Solving by algebra and identities is absolutely the hardest possible way to proceed.

Instead, pick values of $A$, $B$, and $C$ that satisfy the relation $A - B + C = 360^\circ$ and then see which of the potential answers are eliminated. (It can take a few rounds of choices to become familiar with how certain choices make certain terms be zero or $\pm 1$, and I haven't shown these exploratory steps. The choices I've made below were my first choices and come from much prior practice.)

• For instance, take $A = 360^\circ$, and $B = C = 0^\circ$. We find $\sin 2A - \sin 2B + \sin 2C = 0$. Any product with a $\sin A$, a $\sin B$, or a $\sin C$ is also zero, so we have probably eliminated potential answer 2. We compute $4 \cos A \cos B \cos C = 4 \cdot 1 \cdot 1 \cdot 1 \neq 0$, so we have eliminated potential answer 2.

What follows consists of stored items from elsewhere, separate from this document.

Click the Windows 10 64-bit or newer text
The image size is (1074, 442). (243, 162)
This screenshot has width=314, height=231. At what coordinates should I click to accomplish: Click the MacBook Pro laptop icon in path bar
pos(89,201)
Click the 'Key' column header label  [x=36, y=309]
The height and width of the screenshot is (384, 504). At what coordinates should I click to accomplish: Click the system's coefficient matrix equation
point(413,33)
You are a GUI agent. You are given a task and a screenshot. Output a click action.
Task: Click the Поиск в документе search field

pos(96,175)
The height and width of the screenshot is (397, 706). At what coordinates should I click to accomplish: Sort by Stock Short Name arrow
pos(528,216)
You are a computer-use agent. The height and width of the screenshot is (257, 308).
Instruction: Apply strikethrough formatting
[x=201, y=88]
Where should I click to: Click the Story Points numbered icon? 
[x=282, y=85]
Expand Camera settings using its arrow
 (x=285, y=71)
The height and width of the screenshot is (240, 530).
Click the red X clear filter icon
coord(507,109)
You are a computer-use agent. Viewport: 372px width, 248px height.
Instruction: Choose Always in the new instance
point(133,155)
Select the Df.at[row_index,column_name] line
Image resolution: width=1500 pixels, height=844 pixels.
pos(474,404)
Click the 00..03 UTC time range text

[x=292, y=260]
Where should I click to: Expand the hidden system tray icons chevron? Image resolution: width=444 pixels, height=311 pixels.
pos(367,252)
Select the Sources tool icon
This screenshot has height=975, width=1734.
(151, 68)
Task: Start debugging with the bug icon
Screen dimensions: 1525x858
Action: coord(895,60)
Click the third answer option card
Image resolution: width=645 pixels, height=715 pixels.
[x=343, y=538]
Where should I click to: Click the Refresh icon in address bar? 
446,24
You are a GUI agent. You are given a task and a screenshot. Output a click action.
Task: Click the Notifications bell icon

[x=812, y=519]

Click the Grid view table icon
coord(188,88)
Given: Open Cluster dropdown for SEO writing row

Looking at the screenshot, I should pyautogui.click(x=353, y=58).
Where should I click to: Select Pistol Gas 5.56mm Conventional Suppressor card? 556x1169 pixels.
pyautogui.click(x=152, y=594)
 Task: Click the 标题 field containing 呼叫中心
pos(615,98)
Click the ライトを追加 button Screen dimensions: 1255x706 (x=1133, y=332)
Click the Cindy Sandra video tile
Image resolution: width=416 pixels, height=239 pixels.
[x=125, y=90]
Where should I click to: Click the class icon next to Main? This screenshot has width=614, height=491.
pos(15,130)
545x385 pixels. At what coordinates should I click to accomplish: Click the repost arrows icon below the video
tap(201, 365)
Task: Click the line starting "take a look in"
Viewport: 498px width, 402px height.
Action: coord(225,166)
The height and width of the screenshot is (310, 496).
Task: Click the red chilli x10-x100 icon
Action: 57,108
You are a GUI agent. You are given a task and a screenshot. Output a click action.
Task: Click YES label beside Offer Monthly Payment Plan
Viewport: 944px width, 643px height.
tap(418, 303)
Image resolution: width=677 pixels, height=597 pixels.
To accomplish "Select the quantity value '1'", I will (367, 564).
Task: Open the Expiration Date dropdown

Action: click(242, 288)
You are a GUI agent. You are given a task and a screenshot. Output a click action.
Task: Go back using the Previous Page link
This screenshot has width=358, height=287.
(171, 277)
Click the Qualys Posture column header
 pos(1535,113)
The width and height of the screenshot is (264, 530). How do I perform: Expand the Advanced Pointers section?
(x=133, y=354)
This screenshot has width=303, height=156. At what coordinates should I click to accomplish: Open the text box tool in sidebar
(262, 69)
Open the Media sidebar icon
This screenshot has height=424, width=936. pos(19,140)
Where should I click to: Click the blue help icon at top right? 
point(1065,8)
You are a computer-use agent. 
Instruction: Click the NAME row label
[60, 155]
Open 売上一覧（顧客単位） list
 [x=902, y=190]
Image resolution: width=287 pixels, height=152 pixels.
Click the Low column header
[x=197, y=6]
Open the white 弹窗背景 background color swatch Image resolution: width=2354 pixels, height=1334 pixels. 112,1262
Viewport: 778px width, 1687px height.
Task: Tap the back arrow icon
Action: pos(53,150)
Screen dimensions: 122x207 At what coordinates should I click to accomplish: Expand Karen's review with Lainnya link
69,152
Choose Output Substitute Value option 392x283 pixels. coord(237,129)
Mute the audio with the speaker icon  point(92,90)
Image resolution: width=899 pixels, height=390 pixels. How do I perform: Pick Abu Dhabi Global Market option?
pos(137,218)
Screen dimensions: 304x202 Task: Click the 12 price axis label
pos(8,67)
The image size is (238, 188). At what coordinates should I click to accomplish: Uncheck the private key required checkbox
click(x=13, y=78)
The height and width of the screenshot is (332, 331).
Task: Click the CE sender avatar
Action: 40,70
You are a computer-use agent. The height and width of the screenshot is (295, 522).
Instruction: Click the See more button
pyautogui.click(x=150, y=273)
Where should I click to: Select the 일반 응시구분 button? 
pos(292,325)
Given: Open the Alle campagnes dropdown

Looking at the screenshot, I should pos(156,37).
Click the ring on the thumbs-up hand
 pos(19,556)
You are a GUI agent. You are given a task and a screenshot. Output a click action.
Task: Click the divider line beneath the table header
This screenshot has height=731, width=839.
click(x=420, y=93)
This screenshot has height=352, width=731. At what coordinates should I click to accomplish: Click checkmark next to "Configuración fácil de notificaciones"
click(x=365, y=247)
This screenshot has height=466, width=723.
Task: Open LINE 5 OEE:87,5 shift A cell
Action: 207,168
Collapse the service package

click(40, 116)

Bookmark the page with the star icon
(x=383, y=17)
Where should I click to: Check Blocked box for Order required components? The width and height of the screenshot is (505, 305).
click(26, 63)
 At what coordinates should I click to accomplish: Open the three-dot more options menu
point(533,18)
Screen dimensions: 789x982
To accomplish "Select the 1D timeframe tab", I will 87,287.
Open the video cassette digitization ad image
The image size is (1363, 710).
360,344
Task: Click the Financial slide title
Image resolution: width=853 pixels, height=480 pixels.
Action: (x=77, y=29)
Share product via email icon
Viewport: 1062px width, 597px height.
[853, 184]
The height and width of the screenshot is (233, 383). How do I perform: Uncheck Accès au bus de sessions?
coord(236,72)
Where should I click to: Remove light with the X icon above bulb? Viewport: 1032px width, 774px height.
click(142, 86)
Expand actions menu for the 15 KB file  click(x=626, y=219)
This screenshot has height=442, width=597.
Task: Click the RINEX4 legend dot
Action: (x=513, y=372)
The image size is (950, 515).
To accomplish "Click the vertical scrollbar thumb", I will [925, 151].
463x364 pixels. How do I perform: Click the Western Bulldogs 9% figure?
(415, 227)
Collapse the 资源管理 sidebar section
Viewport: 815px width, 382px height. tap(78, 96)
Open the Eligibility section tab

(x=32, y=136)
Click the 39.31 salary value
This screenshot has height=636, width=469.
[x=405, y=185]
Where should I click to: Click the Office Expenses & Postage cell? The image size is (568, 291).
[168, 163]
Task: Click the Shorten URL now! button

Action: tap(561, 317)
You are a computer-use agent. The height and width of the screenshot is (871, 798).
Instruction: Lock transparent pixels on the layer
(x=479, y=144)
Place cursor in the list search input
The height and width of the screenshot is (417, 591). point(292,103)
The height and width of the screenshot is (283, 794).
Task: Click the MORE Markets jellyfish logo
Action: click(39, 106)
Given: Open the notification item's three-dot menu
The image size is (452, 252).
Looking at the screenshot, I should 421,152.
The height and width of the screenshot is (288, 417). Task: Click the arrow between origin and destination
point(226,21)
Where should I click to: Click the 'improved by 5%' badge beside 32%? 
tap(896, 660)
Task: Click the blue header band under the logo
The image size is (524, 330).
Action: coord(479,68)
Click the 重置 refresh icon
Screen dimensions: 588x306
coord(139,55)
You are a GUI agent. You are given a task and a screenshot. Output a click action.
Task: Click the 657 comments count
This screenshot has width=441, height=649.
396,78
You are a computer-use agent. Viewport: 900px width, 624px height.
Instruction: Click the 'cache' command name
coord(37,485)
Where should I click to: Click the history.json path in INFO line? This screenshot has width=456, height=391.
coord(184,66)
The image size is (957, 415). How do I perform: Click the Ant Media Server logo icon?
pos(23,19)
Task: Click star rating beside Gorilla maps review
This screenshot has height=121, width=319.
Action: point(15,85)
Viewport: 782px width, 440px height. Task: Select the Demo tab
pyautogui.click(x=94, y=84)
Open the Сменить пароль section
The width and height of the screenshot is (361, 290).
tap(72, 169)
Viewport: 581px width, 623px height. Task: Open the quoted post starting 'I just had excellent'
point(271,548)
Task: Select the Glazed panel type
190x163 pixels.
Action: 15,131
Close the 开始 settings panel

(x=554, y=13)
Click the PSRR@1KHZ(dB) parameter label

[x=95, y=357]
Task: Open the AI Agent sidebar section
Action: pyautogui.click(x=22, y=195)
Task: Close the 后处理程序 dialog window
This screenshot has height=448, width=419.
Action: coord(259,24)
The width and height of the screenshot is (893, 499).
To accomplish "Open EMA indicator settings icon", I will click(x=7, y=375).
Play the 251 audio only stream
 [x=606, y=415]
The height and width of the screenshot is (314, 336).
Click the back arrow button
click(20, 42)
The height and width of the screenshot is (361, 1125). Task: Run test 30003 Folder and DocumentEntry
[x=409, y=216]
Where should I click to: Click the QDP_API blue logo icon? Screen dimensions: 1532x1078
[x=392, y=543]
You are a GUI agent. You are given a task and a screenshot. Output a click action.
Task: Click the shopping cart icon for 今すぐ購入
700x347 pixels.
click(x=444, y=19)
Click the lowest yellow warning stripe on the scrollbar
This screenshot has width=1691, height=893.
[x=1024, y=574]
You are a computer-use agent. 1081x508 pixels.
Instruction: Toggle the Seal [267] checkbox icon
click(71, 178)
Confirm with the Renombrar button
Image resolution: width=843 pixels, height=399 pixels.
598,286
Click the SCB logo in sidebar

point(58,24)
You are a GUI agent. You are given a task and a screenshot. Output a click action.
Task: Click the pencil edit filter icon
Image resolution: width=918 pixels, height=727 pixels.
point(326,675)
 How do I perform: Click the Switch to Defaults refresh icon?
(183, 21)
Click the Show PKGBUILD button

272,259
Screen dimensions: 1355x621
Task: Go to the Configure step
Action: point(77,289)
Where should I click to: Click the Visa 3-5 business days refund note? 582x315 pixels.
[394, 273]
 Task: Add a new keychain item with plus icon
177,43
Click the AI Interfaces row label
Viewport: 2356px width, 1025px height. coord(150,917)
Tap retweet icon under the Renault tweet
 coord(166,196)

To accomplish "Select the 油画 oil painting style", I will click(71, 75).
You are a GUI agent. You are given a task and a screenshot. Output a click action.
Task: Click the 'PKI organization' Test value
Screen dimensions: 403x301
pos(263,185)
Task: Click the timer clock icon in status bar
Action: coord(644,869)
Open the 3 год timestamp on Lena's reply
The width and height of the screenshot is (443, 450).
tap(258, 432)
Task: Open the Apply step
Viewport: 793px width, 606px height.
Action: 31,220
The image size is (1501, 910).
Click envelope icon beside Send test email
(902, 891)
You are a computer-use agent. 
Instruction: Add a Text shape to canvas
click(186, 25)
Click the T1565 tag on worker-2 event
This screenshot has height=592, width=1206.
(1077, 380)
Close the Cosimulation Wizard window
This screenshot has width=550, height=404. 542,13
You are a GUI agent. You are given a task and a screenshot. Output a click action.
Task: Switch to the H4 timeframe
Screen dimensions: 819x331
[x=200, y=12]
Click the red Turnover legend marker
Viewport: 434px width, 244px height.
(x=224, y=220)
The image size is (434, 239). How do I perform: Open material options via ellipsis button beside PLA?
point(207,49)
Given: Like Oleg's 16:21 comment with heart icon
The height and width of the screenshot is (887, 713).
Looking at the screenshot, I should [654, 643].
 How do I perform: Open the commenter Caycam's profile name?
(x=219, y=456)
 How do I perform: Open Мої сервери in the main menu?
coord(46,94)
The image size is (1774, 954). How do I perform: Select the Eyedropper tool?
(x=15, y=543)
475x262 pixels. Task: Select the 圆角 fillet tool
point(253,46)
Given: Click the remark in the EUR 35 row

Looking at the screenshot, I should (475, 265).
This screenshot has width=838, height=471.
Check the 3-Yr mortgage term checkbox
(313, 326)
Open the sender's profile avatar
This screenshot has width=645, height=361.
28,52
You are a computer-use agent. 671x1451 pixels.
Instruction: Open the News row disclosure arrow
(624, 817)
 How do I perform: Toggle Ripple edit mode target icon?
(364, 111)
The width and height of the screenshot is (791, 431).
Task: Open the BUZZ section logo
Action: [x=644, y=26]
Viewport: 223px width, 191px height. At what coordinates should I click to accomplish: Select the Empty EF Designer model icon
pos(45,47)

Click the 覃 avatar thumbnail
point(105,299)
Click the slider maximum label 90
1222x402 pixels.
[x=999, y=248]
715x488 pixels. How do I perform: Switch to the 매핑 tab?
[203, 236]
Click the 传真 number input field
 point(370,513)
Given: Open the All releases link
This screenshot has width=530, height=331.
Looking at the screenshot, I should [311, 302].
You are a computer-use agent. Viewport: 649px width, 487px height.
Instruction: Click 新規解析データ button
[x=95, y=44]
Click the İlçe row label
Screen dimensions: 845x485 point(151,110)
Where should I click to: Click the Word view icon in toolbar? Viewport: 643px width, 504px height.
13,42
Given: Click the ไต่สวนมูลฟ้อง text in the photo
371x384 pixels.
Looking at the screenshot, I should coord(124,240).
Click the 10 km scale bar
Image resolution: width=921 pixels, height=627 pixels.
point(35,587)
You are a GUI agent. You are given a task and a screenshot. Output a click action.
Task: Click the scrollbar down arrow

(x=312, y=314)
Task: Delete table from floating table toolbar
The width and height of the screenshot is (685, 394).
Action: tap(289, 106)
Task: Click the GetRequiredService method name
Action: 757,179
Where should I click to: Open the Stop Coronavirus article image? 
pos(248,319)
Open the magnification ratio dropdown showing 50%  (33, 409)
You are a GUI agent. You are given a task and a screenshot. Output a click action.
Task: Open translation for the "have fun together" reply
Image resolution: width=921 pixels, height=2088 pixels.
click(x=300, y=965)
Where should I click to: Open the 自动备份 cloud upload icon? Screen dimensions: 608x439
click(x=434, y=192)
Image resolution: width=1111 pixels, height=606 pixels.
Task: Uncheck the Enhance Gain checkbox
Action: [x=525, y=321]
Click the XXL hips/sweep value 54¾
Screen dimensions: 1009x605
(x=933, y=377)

All the other answers have $\sin A$ instead of $\cos A$, so it's time to pick values for $A$ that have $\sin A \neq 0$.

• Now try $A = C = 90^\circ$, $B = -180^\circ$. Again, $\sin 2A - \sin 2B + \sin 2C = 0$. Here, potential answer 4 gives $-2 \sin A \cos B \sin C = -2 \cdot 1 \cdot -1 \cdot 1 \neq 0$, so we have eliminated potential answer 4.

The surviving potential answers differ only by a factor of $2$, so we want all three of $\sin A$, $\sin B$, and $\sin C$ different from 0.

• Take $A = 270^\circ$, $B = 30^\circ$ and $C = 120^\circ$. We find $\sin 2A - \sin 2B + \sin 2C = 0 - \sqrt{3}/2 -\sqrt{3}/2 = -\sqrt{3}$. Then, $\sin A \sin B \sin C = -1 \cdot 1/2 \cdot \sqrt{3}/2 = -\sqrt{3}/4$, eliminating potential answer 1.

So we know that potential answer 3 is the correct answer.

Answer 2

Note

\begin{align} & \sin 2A-\sin 2B+\sin 2C\\ = & 2\sin A \cos A -2\sin(B-C) \cos(B+C)\\ = &2\sin A \sin(2\pi +B- C) -2\sin (A-2\pi ) \cos(B+ C )\\ = & 2\sin A\sin (B-C) -2\sin A \cos(B+ C )\\ = & 2\sin A[ \cos ( B-C) -\cos(B+C)] \\ = & 4\sin A \sin B\sin C \\ \end{align}

Answer 3

Let's do some transformation first to turn this into a symmetric problem. Set A=a, B=-b, C= c

then $a+b+c=360^\circ$

$sin (a+b)=-sinc$

$\cos (a+b)=cosc$

$sin2a+sin2b+sin2c$

$= 2sin(a+b)*cos(a-b)+sin2c$ $= -2sin c* cos(a-b)+2sinc*cosc$

$=2sinc* (cosc-cos(a-b))$ $= 2sinc*(cos(a+b)-cos(a-b))$ $=2sinc*(-2sina*sinb)$ $=-4sina*sinb*sinc$

Replace a,b,c with A,B,C, we have $\sin 2A-\sin 2B + \sin 2C = 4 \sin A \sin B \sin C$